- [Work instruction]: The response should repeat word for word every line below from the one with "The image size is (1200, 675)." to the one with "Screen dimensions: 1908x808", inclusive, and nothing else; leave pictures out.

- [Records shown]:
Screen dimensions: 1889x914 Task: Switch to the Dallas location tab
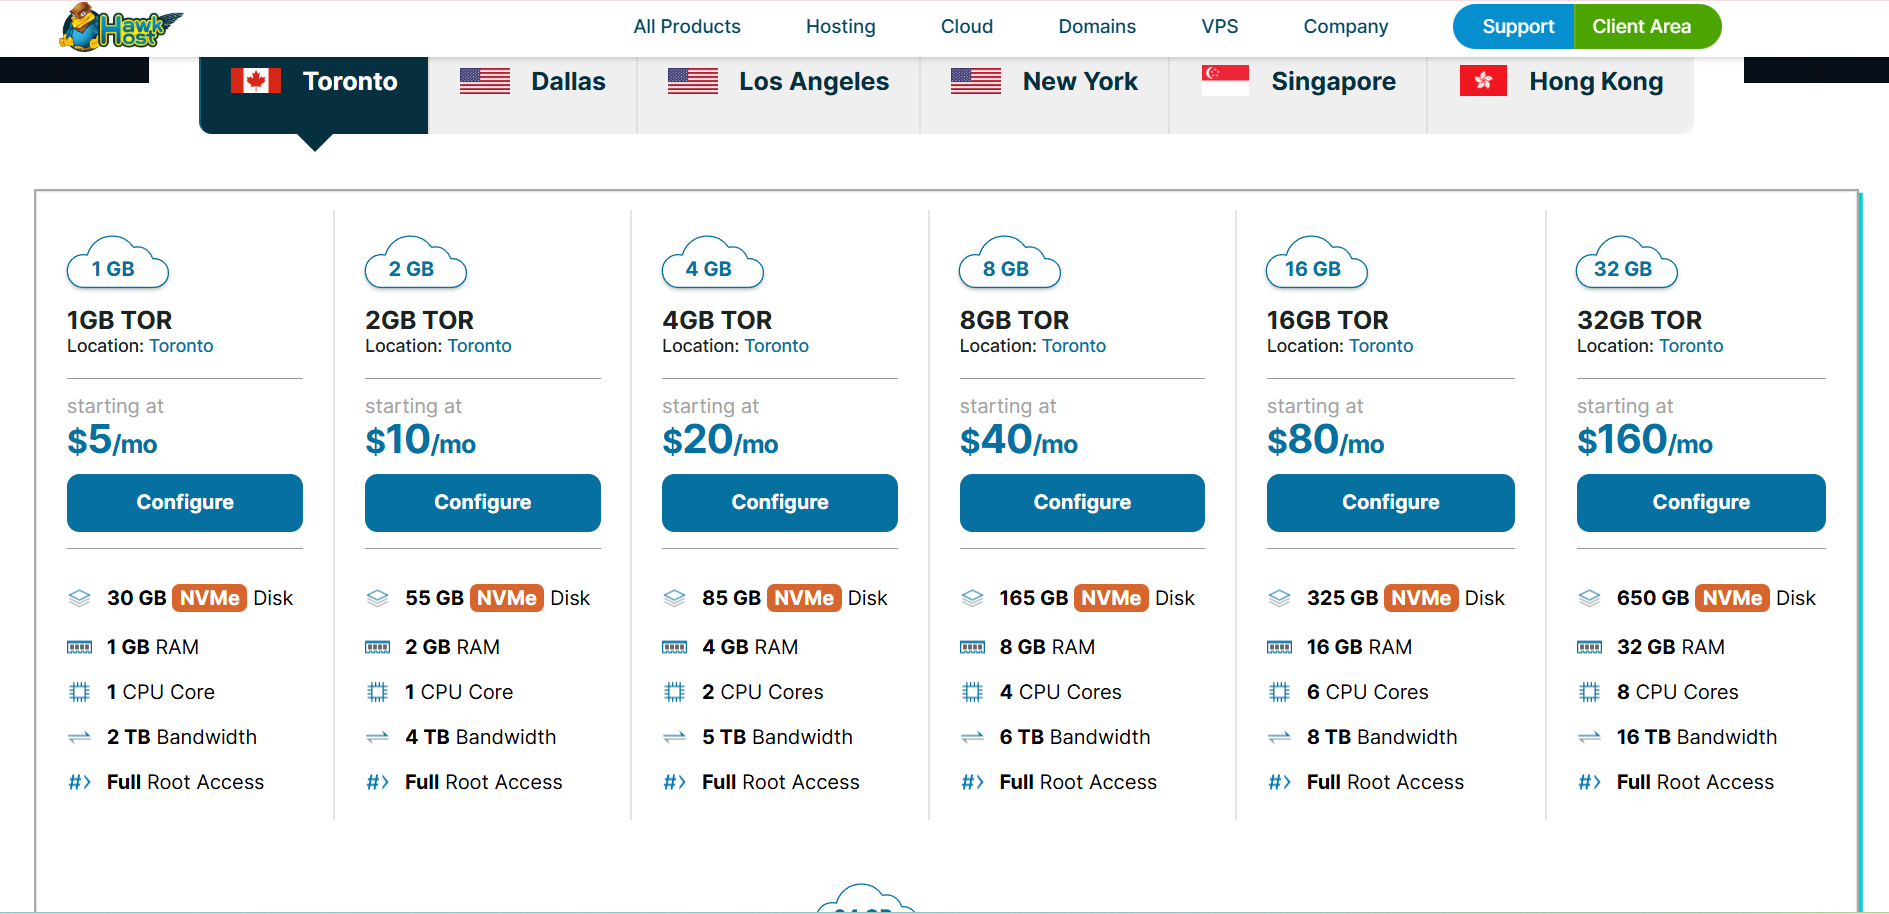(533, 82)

--

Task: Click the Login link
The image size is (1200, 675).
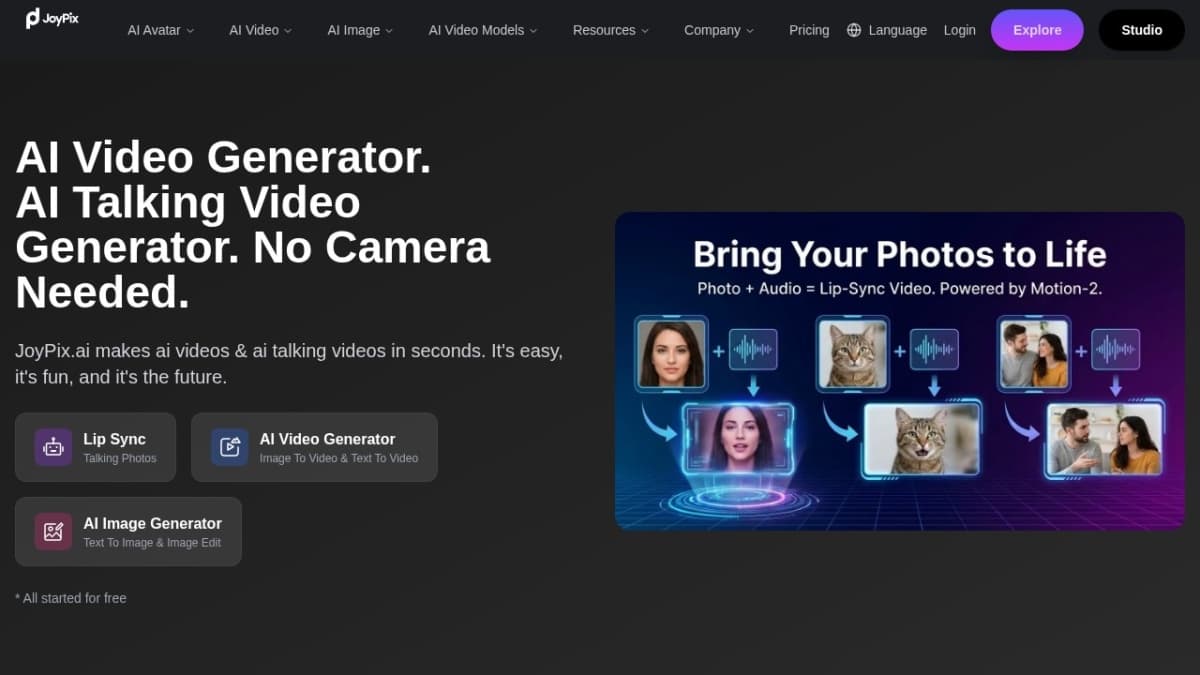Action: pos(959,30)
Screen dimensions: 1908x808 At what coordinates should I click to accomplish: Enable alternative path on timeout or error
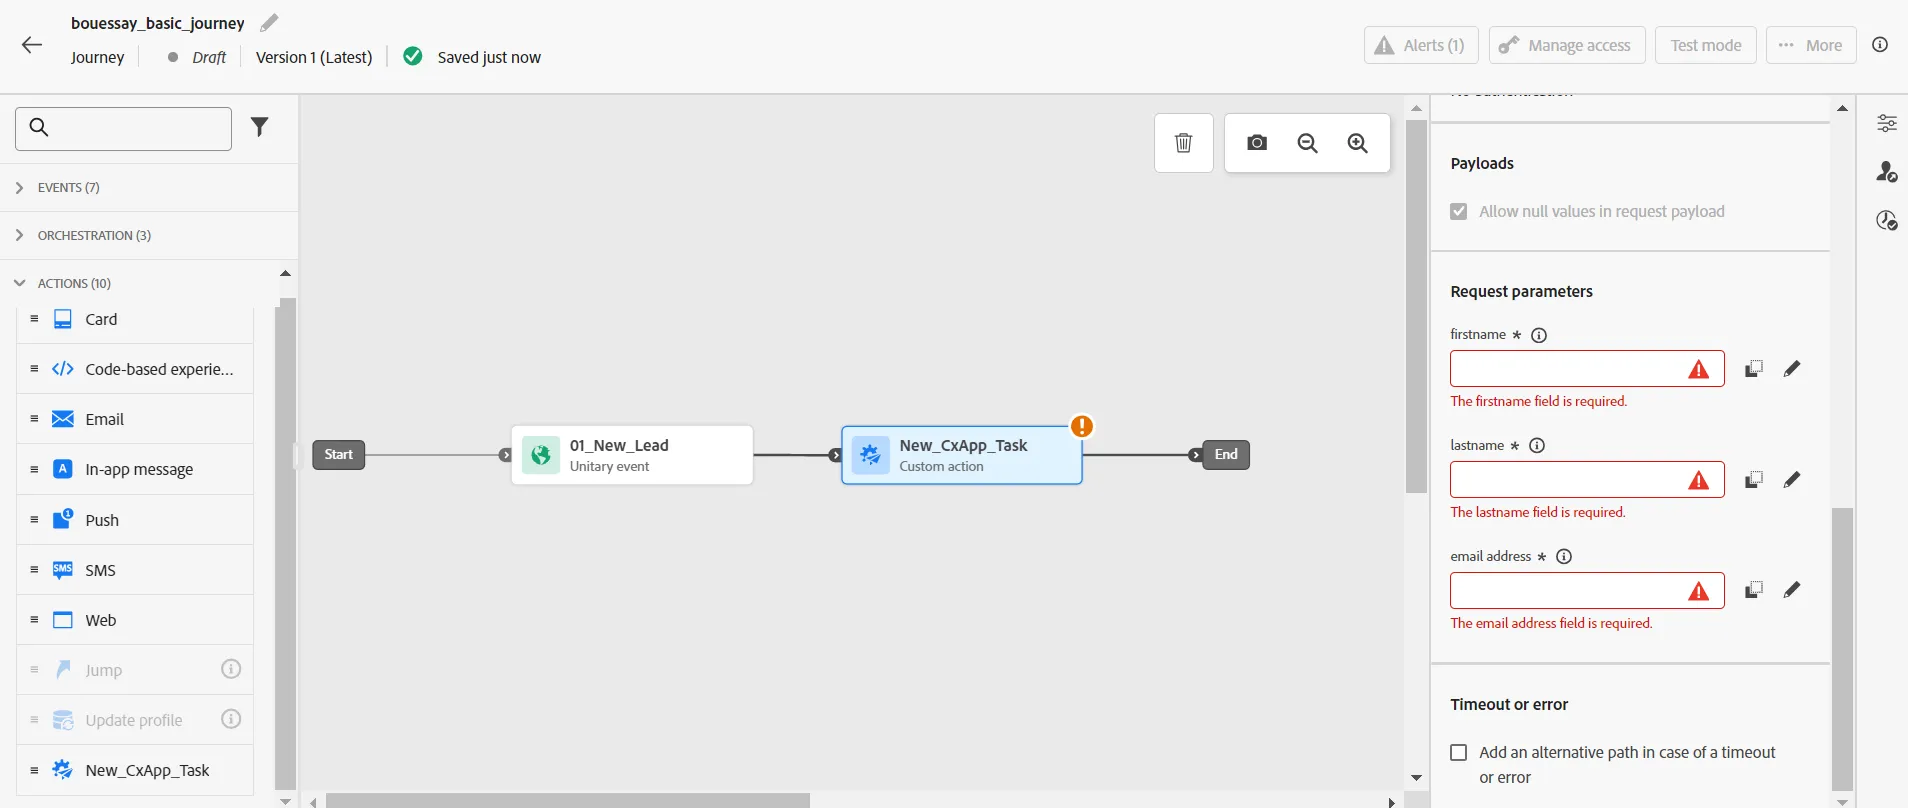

* * *

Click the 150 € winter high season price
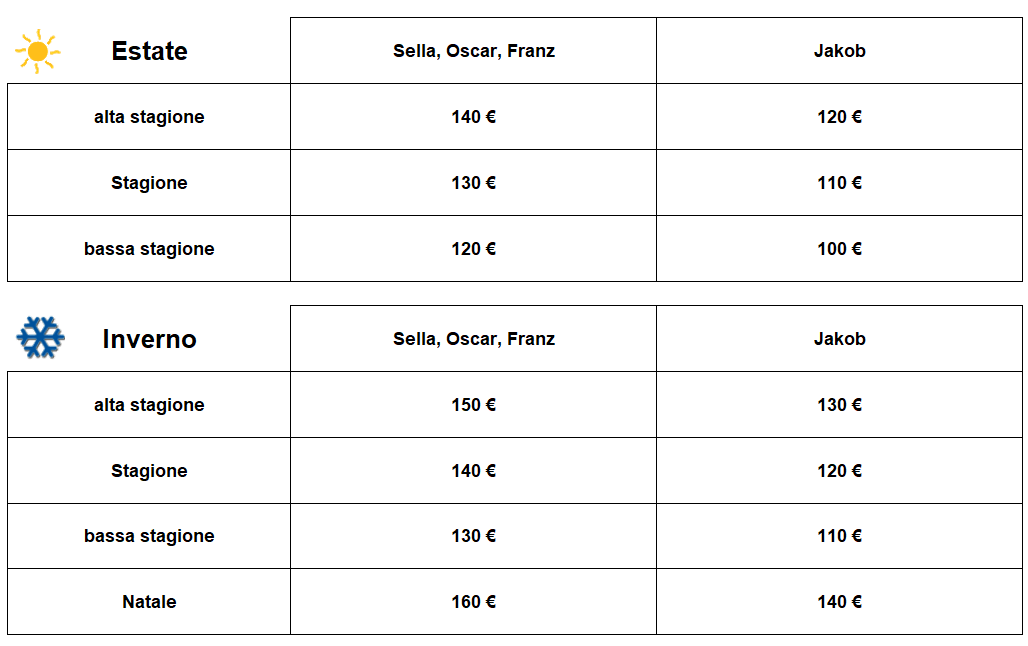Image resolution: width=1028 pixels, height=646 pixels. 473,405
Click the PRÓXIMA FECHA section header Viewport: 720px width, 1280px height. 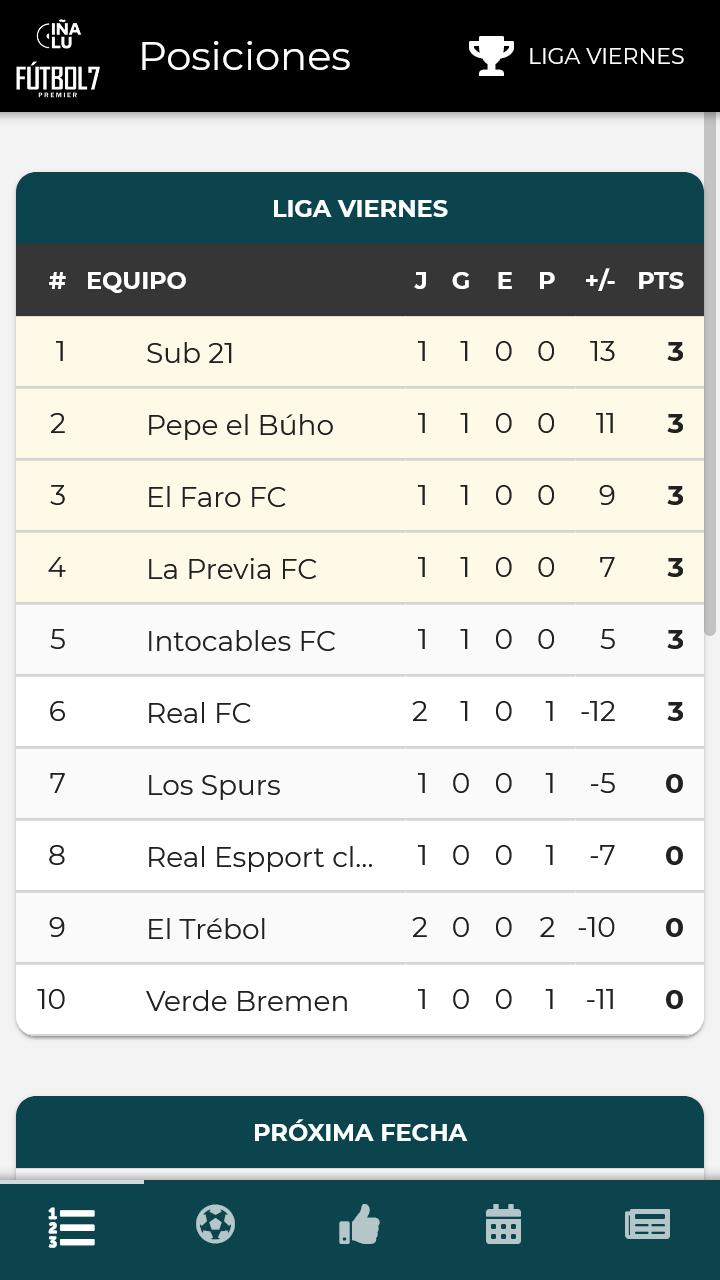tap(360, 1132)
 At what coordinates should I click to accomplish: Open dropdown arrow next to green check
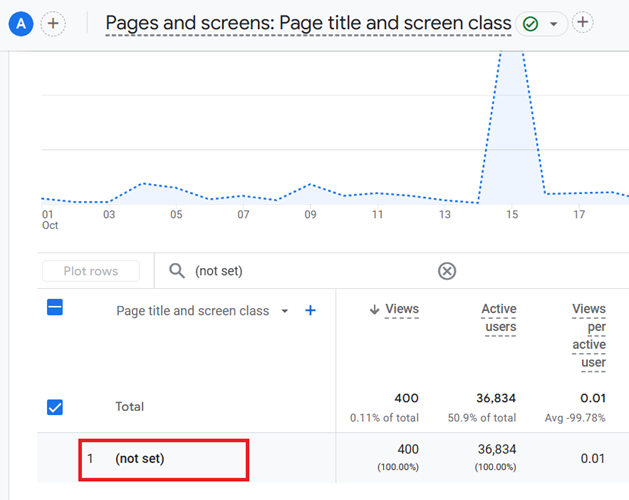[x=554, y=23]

- [Response to the exercise]:
The image size is (1200, 675).
Action: pos(959,30)
Screen dimensions: 1908x808 At what coordinates should I click to accomplish: Enable alternative path on timeout or error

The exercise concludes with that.